In the guide below on managing personal finances during the COVID-19 pandemic, when do payments on certain federal student loans automatically stop? Please answer in one sentence.

PROVIDED TEXT
Start of Block

Managing Your Personal Finances During the COVID-19 Pandemic
In these unprecedented times, it’s important to know what resources may be available to you. Check out our list below to learn more.
Paying down debt
Paying down debt is difficult under normal circumstances. The COVID-19 global pandemic, including stay-at-home guidance and social distancing measures, makes it even more challenging. There are a number of resources that might be able to help you with your debt.
Check on your mortgage and life insurance policies to see whether you’re offered payment protection, accident, sickness or unemployment coverage
- If your ability to pay your mortgage is impacted and your loan is owned by Fannie Mae or Freddie Mac, you may be eligible to delay making your monthly mortgage payments. Learn more about mortgage assistance options.
- Regardless of your situation, if you’re having trouble making payments, contact your mortgage servicer (the company where you send your monthly payments) as soon as possible to let them know about your current circumstances
Paying Student loans
Good news for those with student loan debt: The CARES Act provides some relief for certain loans. Payments on certain federal student loans will automatically stop from March 13, 2020, through at least Sept. 30, 2021.
Paying credit cards
If COVID-19 has had an impact on your personal finances, your credit card or personal loan issuer may give you options for debt relief, such as deferred payments or waived fees. To know for sure, check their website or call their customer support team for more information.
Facing unemployment or underemployment due to COVID-19? Assistance may be available through federal and/or local programs.
- Unemployment Insurance – provides unemployment benefits to those who lose their job through no fault of their own
- Disaster Unemployment Assistance – You may qualify for Disaster Unemployment even if you don’t qualify for other types of unemployment benefits.
- Additional unemployment assistance -You can find additional unemployment assistance near you by filtering by state.
- Department of Labor’s Coronavirus Resources – Visit the DOL for information that can help employers and employees.
Health care coverage
The good news is that most major health insurance carriers, including Medicare and Medicaid, will cover the cost of COVID-19 testing and treatment, but if you still need coverage, read on.

End of Block

RECORDS SUPPLIED
Start of Block

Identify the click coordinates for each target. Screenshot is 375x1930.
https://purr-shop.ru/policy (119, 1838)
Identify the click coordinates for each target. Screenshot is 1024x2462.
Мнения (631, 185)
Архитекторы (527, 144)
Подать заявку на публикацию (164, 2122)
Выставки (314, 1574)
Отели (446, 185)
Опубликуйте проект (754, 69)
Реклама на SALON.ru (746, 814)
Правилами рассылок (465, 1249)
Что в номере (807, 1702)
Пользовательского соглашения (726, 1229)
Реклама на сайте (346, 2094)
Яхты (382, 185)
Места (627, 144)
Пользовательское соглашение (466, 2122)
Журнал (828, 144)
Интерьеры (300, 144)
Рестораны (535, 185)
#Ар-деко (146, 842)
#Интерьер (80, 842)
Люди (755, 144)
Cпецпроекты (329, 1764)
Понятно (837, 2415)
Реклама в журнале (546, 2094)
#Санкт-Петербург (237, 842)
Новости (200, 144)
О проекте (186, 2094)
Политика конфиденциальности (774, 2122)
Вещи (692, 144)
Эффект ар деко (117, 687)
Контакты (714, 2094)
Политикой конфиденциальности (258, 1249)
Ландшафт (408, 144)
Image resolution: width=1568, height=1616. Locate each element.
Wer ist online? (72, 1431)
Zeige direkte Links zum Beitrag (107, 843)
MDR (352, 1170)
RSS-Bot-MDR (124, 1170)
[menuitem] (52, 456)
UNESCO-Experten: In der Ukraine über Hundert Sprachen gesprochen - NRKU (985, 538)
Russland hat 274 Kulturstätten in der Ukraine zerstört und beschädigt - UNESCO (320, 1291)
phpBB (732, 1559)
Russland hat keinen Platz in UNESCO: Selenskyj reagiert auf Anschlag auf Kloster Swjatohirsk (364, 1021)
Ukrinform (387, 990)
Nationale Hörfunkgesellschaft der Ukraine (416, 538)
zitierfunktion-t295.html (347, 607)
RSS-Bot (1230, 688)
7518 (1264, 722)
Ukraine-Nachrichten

End of Block

ANSWER TO THE PROBLEM
Payments on certain federal student loans automatically stop from March 13, 2020, through at least Sept. 30, 2021.